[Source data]
++++++++

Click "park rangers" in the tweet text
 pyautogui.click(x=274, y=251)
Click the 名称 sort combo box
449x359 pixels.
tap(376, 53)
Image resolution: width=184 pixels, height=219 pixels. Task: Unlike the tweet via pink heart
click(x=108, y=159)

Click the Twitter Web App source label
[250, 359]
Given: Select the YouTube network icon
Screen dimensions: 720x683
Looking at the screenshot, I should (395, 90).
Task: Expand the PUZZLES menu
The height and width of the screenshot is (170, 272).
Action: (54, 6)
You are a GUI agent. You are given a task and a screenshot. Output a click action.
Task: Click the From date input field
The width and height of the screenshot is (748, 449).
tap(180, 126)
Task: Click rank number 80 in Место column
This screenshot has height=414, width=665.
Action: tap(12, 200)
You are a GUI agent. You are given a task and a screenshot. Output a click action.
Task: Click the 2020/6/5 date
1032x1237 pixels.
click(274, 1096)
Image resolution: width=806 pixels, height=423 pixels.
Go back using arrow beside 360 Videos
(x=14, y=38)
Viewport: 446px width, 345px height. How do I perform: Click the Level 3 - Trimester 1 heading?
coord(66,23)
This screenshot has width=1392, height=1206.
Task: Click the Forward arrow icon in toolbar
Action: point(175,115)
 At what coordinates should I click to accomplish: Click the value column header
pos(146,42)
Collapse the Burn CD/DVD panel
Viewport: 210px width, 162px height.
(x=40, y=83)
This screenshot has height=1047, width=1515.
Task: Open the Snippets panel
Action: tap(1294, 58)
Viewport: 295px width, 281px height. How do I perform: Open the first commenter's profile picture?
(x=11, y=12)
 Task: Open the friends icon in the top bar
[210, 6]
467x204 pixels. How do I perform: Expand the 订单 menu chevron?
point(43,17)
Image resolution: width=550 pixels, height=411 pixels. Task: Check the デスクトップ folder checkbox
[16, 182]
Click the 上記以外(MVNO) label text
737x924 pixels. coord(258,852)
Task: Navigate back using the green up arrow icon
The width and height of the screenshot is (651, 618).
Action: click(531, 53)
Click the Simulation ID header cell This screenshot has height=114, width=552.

++++++++

* **EXERCISE**
Each line from the one with "Viewport: 295px width, 281px" through the end of the records above should be written out exactly. No other line should appear.

* **WRITTEN RESPONSE**
Viewport: 295px width, 281px height. How do I perform: Open the first commenter's profile picture?
(x=11, y=12)
 Task: Open the friends icon in the top bar
[210, 6]
467x204 pixels. How do I perform: Expand the 订单 menu chevron?
point(43,17)
Image resolution: width=550 pixels, height=411 pixels. Task: Check the デスクトップ folder checkbox
[16, 182]
Click the 上記以外(MVNO) label text
737x924 pixels. coord(258,852)
Task: Navigate back using the green up arrow icon
The width and height of the screenshot is (651, 618).
Action: click(531, 53)
Click the Simulation ID header cell This screenshot has height=114, width=552.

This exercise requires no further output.